After being laid from her real estate job, Arlene Carter rebounded and found truly satisfying work as a fundraiser for a senior community.

When I was laid off from my job as HR Director/Office Manager for a real estate management/construction company, I was fortunate to be given a severance package that allowed me time to slow down and really think about what I wanted to do.

I took long walks thinking about my last few jobs, ranging from being self-employed to working for a PR team that had a great idea for a business and just as quickly blew up when the bubble burst, to being in a very competitive work environment at a real estate management/construction business.

As I was in my mid-50s, I knew that one of my goals was to find a job that would take me through to retirement. I was also ready to do something more meaningful and to put a priority on a less stressful work environment. I hadn’t really considered looking for a job in fundraising, even though I had done a lot of volunteer work raising money for various organizations.

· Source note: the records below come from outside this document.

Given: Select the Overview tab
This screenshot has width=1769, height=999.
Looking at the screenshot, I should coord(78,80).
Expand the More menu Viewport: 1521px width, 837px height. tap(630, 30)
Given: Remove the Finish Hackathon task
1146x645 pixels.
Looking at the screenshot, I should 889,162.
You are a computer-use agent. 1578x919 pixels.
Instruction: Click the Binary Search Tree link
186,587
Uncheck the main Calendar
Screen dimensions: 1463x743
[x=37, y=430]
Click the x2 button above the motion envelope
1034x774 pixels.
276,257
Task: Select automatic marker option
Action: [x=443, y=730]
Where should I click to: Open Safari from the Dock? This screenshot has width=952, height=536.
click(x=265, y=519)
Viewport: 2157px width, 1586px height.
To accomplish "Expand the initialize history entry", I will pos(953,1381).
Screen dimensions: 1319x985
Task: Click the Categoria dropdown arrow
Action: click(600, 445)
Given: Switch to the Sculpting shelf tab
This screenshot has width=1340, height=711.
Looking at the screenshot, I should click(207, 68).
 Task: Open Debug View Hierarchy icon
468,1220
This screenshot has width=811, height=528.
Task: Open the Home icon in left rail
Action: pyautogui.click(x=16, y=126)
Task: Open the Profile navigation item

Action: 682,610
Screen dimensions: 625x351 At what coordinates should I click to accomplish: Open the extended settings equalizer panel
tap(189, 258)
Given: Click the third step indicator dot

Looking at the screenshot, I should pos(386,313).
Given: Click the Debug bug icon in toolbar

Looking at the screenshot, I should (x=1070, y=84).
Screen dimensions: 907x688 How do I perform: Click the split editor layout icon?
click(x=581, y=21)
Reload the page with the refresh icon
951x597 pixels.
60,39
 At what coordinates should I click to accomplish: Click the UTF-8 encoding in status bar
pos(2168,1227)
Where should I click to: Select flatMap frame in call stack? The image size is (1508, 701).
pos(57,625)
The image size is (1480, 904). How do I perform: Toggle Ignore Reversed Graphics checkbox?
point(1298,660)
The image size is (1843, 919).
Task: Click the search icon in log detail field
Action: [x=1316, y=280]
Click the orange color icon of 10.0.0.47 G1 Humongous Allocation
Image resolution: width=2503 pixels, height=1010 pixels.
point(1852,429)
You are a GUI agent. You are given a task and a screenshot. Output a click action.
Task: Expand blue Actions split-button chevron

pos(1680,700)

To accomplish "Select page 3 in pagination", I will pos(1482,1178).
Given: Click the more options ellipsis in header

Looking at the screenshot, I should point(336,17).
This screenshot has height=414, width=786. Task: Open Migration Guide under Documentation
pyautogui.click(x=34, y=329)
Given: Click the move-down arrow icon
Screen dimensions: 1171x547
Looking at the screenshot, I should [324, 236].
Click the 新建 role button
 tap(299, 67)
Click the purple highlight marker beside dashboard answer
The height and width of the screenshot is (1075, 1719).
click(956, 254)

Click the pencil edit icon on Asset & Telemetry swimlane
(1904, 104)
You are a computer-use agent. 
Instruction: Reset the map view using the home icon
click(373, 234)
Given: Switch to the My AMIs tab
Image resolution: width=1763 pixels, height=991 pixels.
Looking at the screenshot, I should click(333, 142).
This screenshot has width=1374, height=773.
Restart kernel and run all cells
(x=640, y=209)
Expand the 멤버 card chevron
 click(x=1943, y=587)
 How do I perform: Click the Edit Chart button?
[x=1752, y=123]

A friend who knew of my previous volunteer work with nonprofits asked me to come to interview for a job opening in the foundation of a large senior community very close to my home. I went somewhat reluctantly because I wasn’t finished with enjoying my summer off, but during the interview process, I fell in love with the facility and the fabulous work they were doing for and with older adults. I also saw the benefits of working right in my neighborhood (less than a one-mile commute) and felt that this work environment (supportive, spiritual, empowering) was something that I was looking for.

For the past five years, I’ve been working at Providence Mount St. Vincent Foundation in Seattle, Wash. What I felt about this work environment in the interview process continues to be a huge inspiration to me. The staff are here to provide a home in every sense of the word to the 400 older adults who live here. The mission, core values, morals and ethics all align with mine in a way that makes it deeply satisfying to do this work. And being allowed to work in the home of these residents is an honor and a privilege.

The friend who asked me to come in for an interview is now my boss and we enjoy a great working relationship, a wonderful friendship and enormous gratitude for our jobs and the work we do.